CRISTINA MARINO: «L’AMORE CON LUCA ARGENTERO»

Come si sceglie la persona giusta, quella di cui innamorarsi? Lei ha una sua personale teoria. Per la prima volta l’attrice che assomiglia a Brigitte Bardot, e che è diventata una star di Instagram, parla della sua storia con un uomo bello, famoso e più grande di lei

Luca-Argentero-e-Cristina-MarinoSi presenta in pantaloni neri strappati e giacca di pelle, nera pure quella. «Non amo i colori: ho i capelli biondi, gli occhioni e le labbra carnose, quando mi vesto cerco di compensare l’aspetto da Barbie, di trasformarmi in una “Barbie metal”», dice ridendo. «La verità è che trovo più sexy lo smoking che il tubino, mi piace la donna mascolina».
Nonostante gli sforzi, però, Cristina Marino è tutt’altro che maschia. Molti dicono che assomigli a Brigitte Bardot («un paragone che mi imbarazza, lei è il mio mito»), da vicino ricorda anche Bar Refaeli e Cindy Crawford (sarà per il neo?). Insomma, sul che cosa ci abbia trovato in lei Luca Argentero c’è poco da sindacare. Già, perché questa ragazza di 25 anni da alcuni mesi è la nuova fiamma dell’attore, conosciuto sul set di Vacanze ai Caraibi nel 2015 («non è stato amore a prima vista, ma ho sentito subito che sarebbe successo qualcosa»).
Dal 17 gennaio approderà su Raiuno in Un passo dal cielo 4, la fiction orfana di Terence Hill (al suo posto Daniele Liotti), dove lei sarà l’algida Anna Hofer, protagonista di un giallo ambientato tra i boschi dell’Alto Adige. Nel corso dell’anno la rivedremo poi nella serie Sky 1993 («un ruolo piccolo: sarò Giada, ballerina del Bagaglino») e in una horror comedy in inglese, Tafanos, incentrata su un gruppo di studenti. «Che paura quella pagina, cosa c’è scritto?», mi chiede agitata mentre apro il taccuino con le domande. Ci incontriamo in un bar di Milano, è una delle sue prime interviste.
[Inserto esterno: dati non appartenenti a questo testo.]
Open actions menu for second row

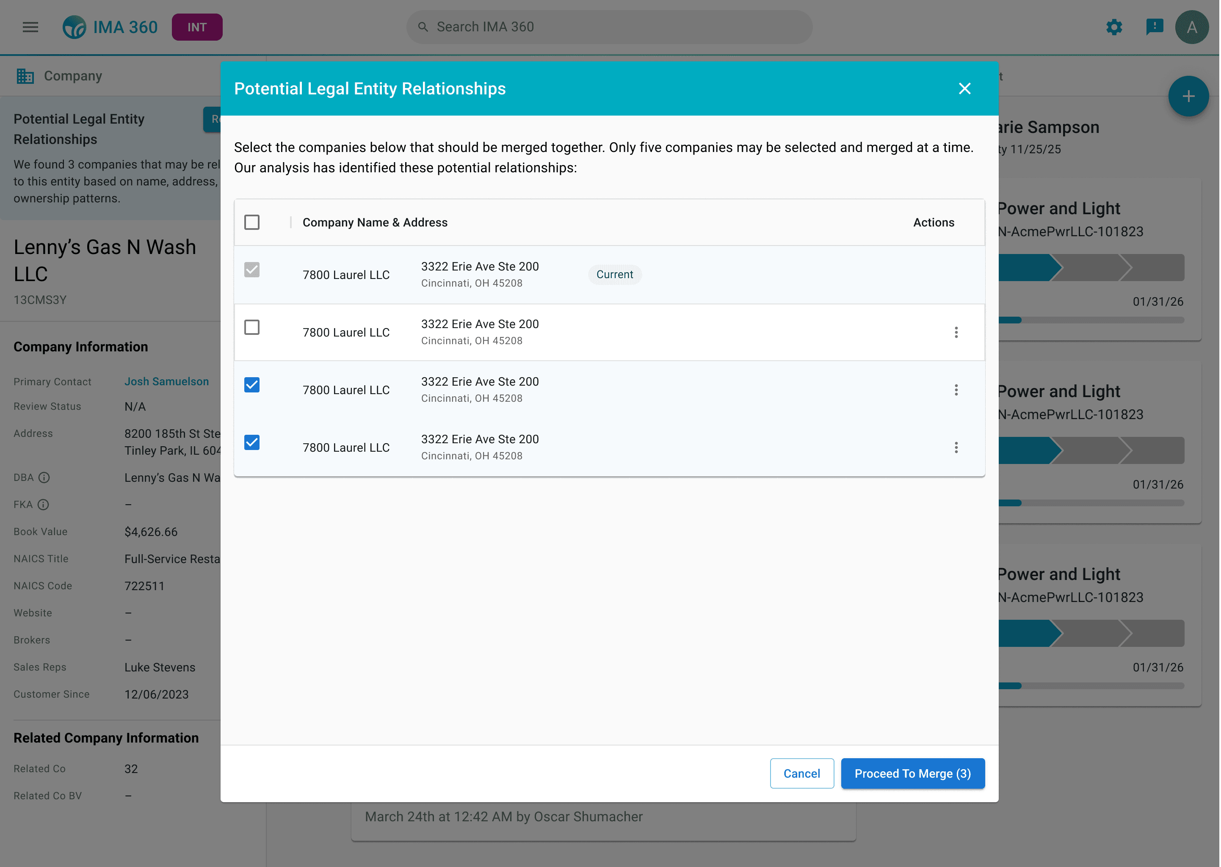(956, 333)
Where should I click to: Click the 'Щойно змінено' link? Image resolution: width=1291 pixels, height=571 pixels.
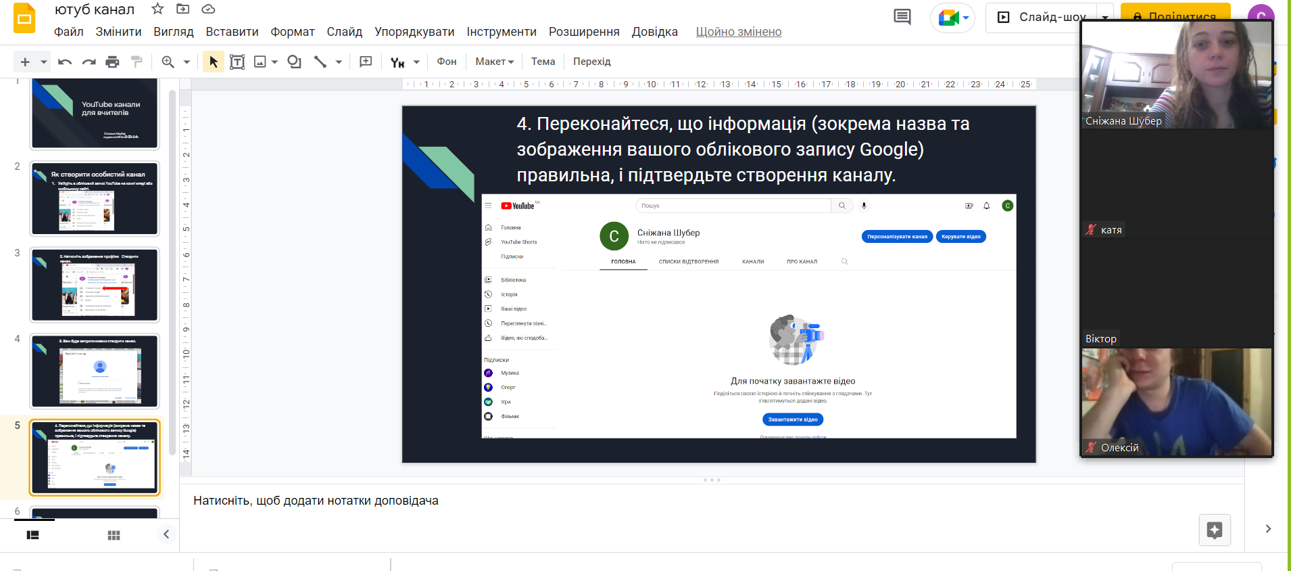(x=738, y=32)
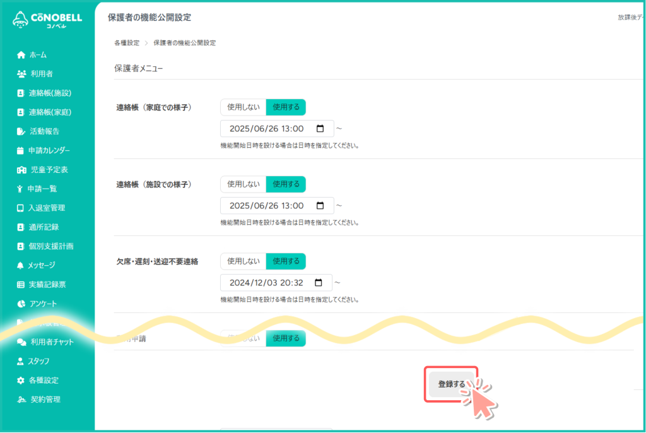Open calendar picker for 連絡帳（施設での様子）
This screenshot has height=433, width=646.
tap(320, 206)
E, soprattutto, è la prima volta che sa di dover parlare anche di lui, Argentero. Per metterla a suo agio chiudo il taccuino e partiamo dagli interrogativi «facili».
Avanti Cristina, si presenti.
«Sono nata a Milano da papà siciliano e mamma pugliese. Mio padre è imprenditore, ho un unico fratello più grande che lavora con lui. I miei da piccoli ci fecero fare un sacco di pubblicità, da quella della Kinder a Giovanni Rana. Crescendo mio fratello ha smesso, io no. Contemporaneamente mi sono iscritta a Giurisprudenza. Ma è durata poco».
L’avevano costretta?
«No, ma inconsapevolmente ho sempre cercato di fare quello che li avrebbe resi felici. Quando “Cristina” ha preso il sopravvento ho mollato e mi sono trasferita a Roma per dedicarmi alla recitazione e alla moda. Finora sta andando bene».
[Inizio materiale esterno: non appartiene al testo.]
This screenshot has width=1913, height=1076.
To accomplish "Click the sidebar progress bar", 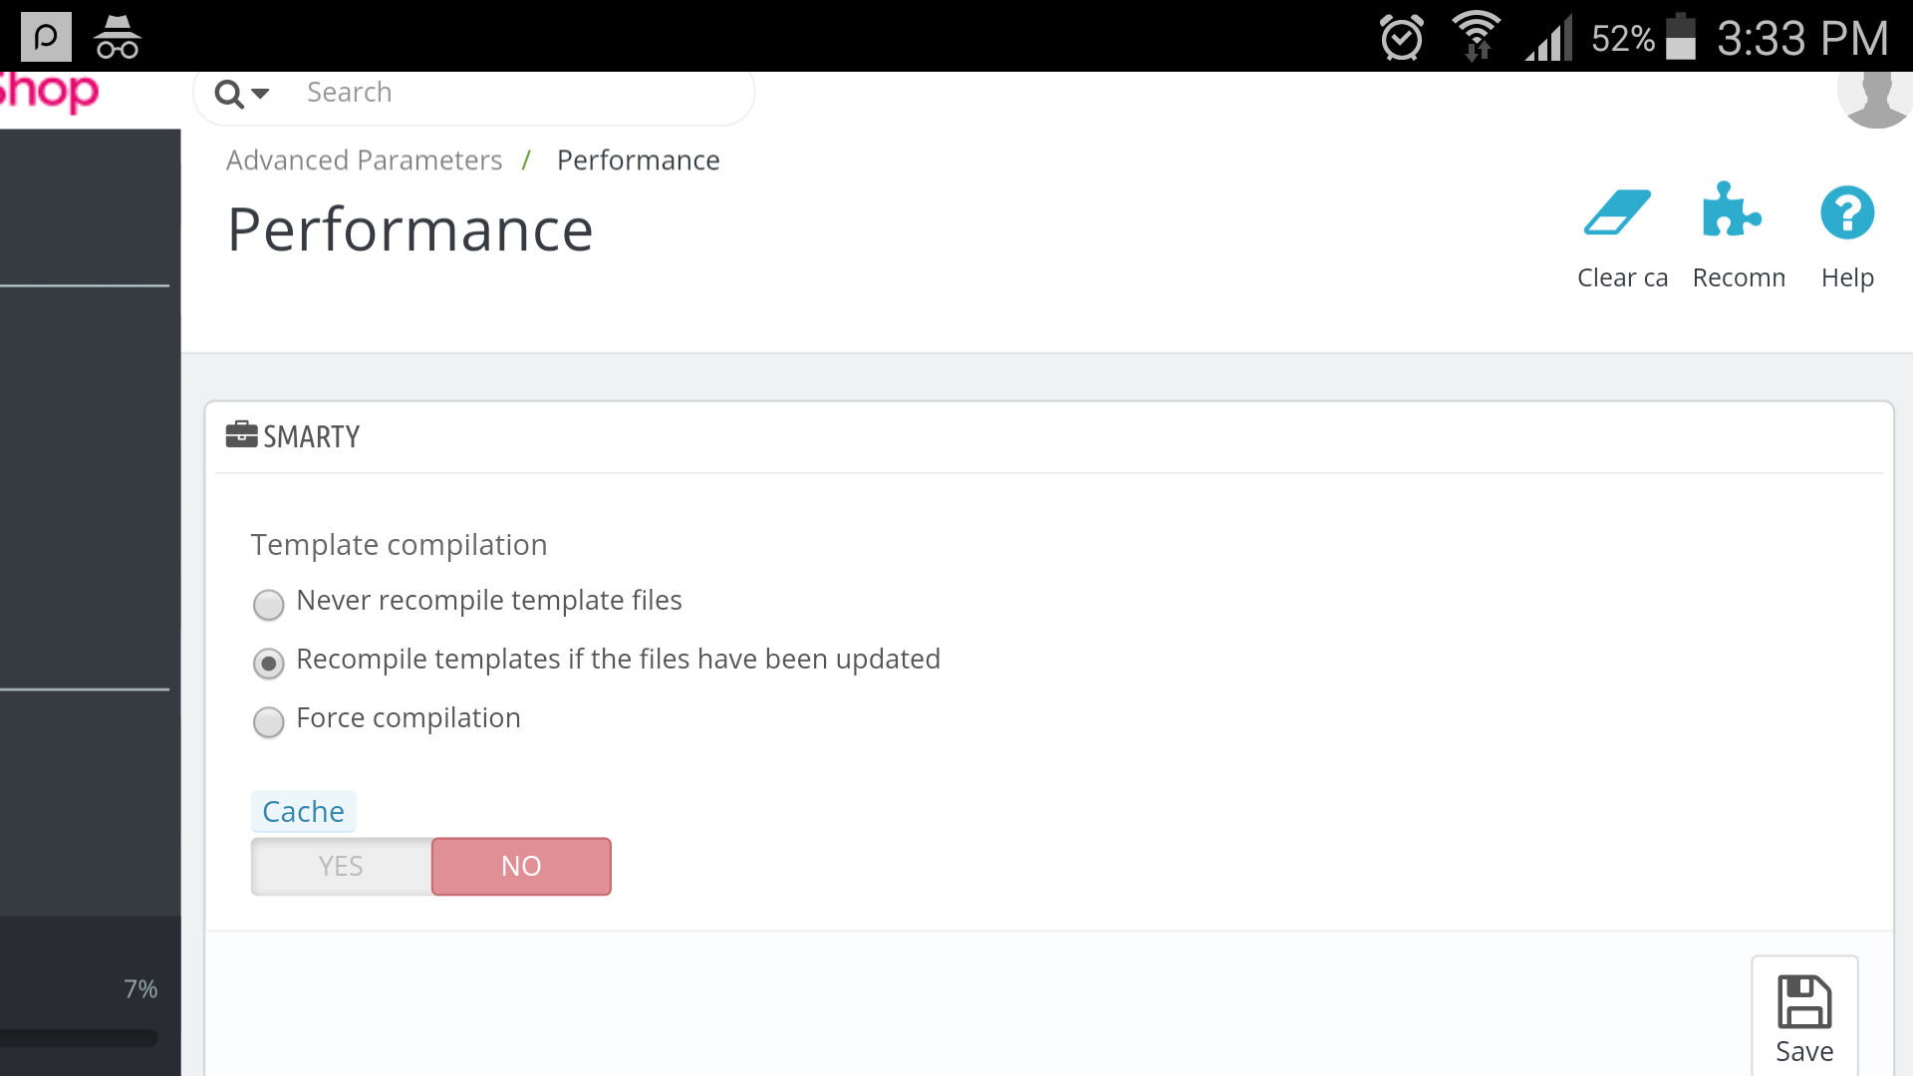I will [x=80, y=1038].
Quella con Luca Argentero è la sua prima storia importante?
«Ho avuto un primo amore dai 18 ai 23 anni. Uno di quelli che vivi come se fosse per sempre, ma dentro sai che non sarà così».
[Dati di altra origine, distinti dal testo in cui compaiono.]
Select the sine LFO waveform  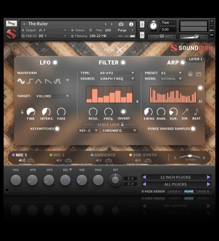(21, 81)
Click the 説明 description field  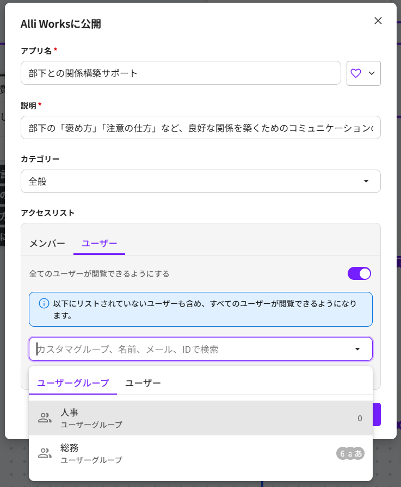click(x=200, y=128)
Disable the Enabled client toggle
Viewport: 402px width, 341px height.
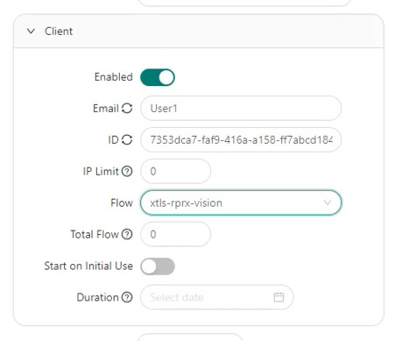[158, 77]
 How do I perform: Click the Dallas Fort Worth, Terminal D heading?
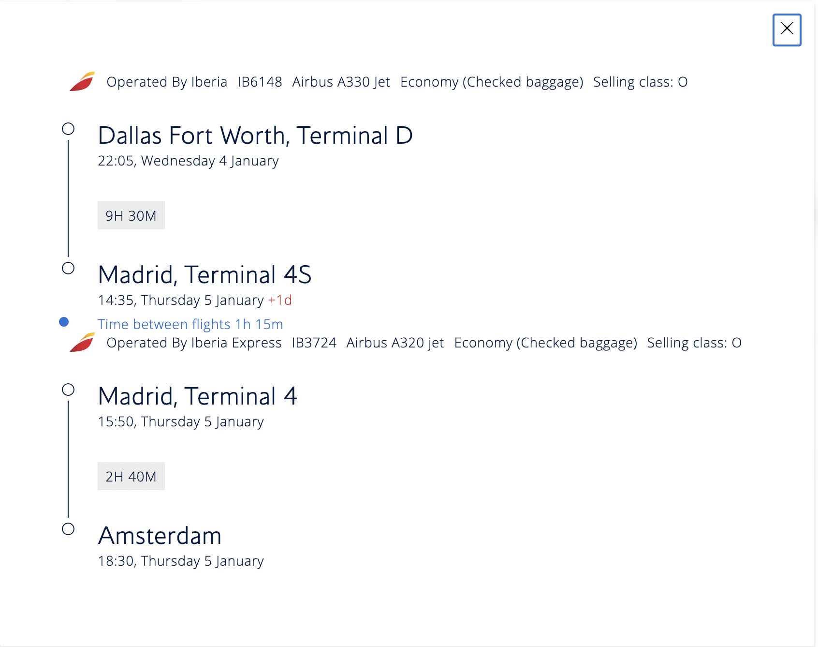pos(255,135)
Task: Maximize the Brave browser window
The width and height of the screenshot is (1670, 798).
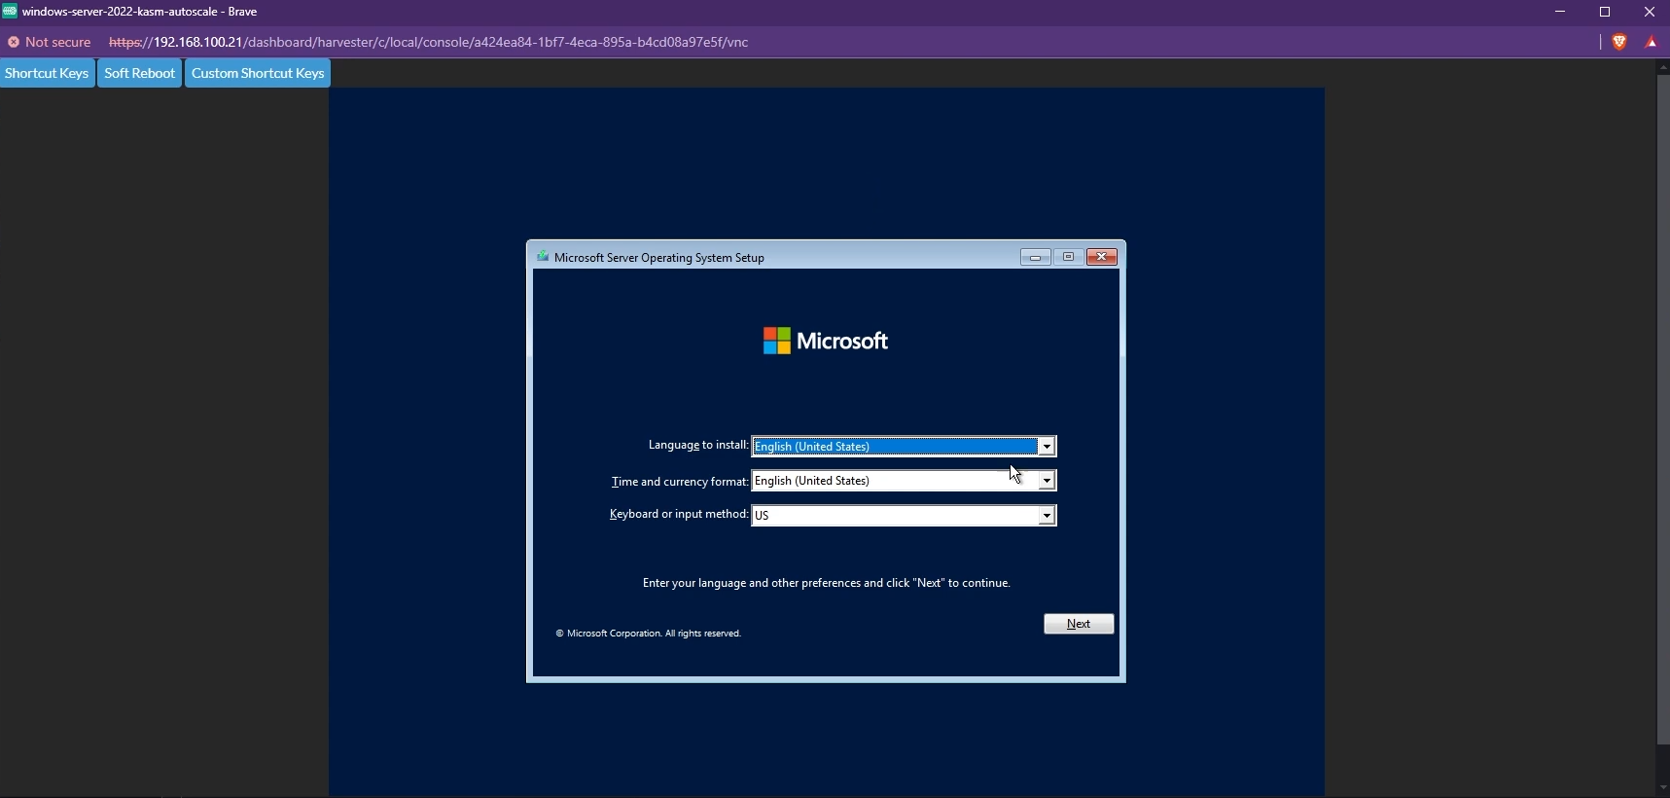Action: pyautogui.click(x=1605, y=12)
Il secondo, invece, com’è?
«Più adulto, meno “alla Moccia” (ride)».
A lei questi tredici anni pesano?
«No, Luca è un trentottenne fichissimo».
Be’, questo lo sappiamo.
«Non intendo solo fisicamente, anche se è uno sportivo come me, e questo è fondamentale. È uno che non patisce la mia personalità “iperattiva”, anzi ha capito come gestirla. È felice di avere un vulcano al suo fianco. Io gli regalo un po’ di spensieratezza, lui l’esperienza di anni di vita in più».
Che cos’altro avete in comune?
«Mi sono detta “sì, è lui” la prima volta che ho aperto il frigorifero a casa sua. Sembrava che la spesa l’avessi fatta io: hamburger vegetali, zenzero, lime. È stato fantastico».